Todos
lloraban menos Dolores y Roberto que
parecían relajados y con deseos de apurar los acontecimientos para borrar las
huellas, si quedaba alguna que podría considerarse sospechosa.
Para
la gente del pueblo y para la familia Salvador Ferrer se había suicidado a la
misma edad que su padre cuando falleció por aquellos años de su juventud.
Situación que Salvador jamás pudo superar.
Úrsula,
en su vieja casa, al observar los rostros, sus nietos y el rumor del viento, se mantuvo en silencio. De pronto pareció que
una nube tormentosa empezó a cubrirle la mirada, como cuando uno trata de
recordar a alguien que ya no está o que se encuentra remotamente olvidado.

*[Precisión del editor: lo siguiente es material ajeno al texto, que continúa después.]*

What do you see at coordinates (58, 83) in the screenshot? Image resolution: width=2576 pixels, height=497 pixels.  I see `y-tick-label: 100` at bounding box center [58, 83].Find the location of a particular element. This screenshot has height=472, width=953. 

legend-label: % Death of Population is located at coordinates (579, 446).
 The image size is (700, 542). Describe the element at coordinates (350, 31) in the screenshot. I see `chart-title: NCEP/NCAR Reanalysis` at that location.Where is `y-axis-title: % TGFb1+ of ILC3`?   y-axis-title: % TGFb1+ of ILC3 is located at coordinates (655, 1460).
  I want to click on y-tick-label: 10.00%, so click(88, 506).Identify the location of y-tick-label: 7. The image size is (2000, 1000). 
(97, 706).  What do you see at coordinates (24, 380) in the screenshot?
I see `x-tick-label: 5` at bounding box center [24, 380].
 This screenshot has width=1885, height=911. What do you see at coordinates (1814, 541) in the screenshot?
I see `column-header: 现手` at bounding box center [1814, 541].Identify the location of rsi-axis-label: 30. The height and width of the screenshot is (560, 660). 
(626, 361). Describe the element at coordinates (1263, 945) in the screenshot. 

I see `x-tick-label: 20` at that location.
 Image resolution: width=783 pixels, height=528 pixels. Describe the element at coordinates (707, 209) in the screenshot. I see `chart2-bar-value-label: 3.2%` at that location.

Sentía que estaba lloviendo sobre su corazón pero a nadie le importaba. No
tenía dónde ir a llorar a su hijo. Tal vez, la iglesia era el mejor lugar.
−¿Por
qué lo mataste, al menos me hubieras consultado? −le dijo Roberto a su madre al
otro día cuando empezó a sentir ese vacío que dejan las ausencias.
−¡Yo
no lo maté! Qué dices, se suicidó.
−A
mí no me engañas, fuiste tú porque ya venías anunciando desde hace tiempo
posibles estrategias para que yo pudiera tener mi dinero. ¿Te acuerdas? No te
juzgo, te puedes quedar tranquila. Sé que una madre da la vida por sus hijos.
−Yo
no he sido. Sigo pensando que se ha suicidado porque no soportaba las
presiones. Él siempre fue un hombre demasiado recto.
−Lo
mataron, si tenía una bala en la nuca.
−Entonces,
fuiste tú −le contestó Dolores a Roberto.
−¡No!
¿Cómo se te ocurre?
−¿Por
qué no? Hijo, yo te amo y te protegeré siempre. Si es necesario confesar que lo
maté, lo haré pero no debemos alejarnos de nuestra hipótesis de suicidio. Así
dejaremos todo tranquilo y nuestra imagen quedará limpia.
−Tú
crees que estamos limpios, que este pueblo mediocre piensa que somos víctimas
incomprendidas y en duelo.
−Tienen
que creerlo, así será.
Dolores no tenía una cultura demasiado amplia
ni versátil. A duras penas había logrado concluir lo que se llamaba ciclo
primario porque era muy rebelde y nunca demostró interés por los contenidos de
la enseñanza.
−Tengo
que contarles algo −dijo Susan de repente−. El revólver que estaba al lado del cuerpo no
era el que llevaba siempre el señor, el que guardaba en la caja de seguridad.
Humildemente, pienso que no se ha suicidado.
−¡Cállate!
−gritó Dolores−. Es que no alcanzas a entender todavía. No importa si era o no
el revólver. Tenemos que ocultar todo esto, limpiar la imagen y tratar de no
despertar sospechas de ninguna naturaleza. Tú dirás que se suicidó. ¡Verdad!
−Sí,
señora.
−Ahora
ve a la cocina y no repitas ninguna palabra de lo que escuchaste.
Tanto
Dolores como Roberto creían que a Salvador lo habían matado y que alguno de los
dos había sido aunque ambos lo negaban.
−No estoy escondiendo nada. Simplemente resulta que tengo un montón de suposiciones que no encajan entre sí −dijo Roberto.
−No
importa. Nosotros seguiremos nuestra vida como hasta hoy y con el tiempo la
muerte de Salvador será un recuerdo. Él estaba enfermo, se sentía perseguido y
no era feliz. Tú no te preocupes que yo soy tu madre y daría la vida por ti, no
tienes de qué preocuparte, mi querido.
−Es
que yo no lo maté −contestó Roberto al borde de las lágrimas.
Su
madre lo vio quebrarse y se le partió el corazón. Nunca había sentido tan de
cerca la desesperación de su hijo y menos su llanto. Lo abrazó fuerte y ambos
se quedaron un rato en silencio. Dolores estaba convencida de que había sido
Roberto que, cansado de la rigidez de un padre intolerante, lo había matado
para acabar con la marginación, el sufrimiento y la sensación de falta de oxígeno.
Roberto creía que había sido ella para salvarlo del autoritarismo de Salvador.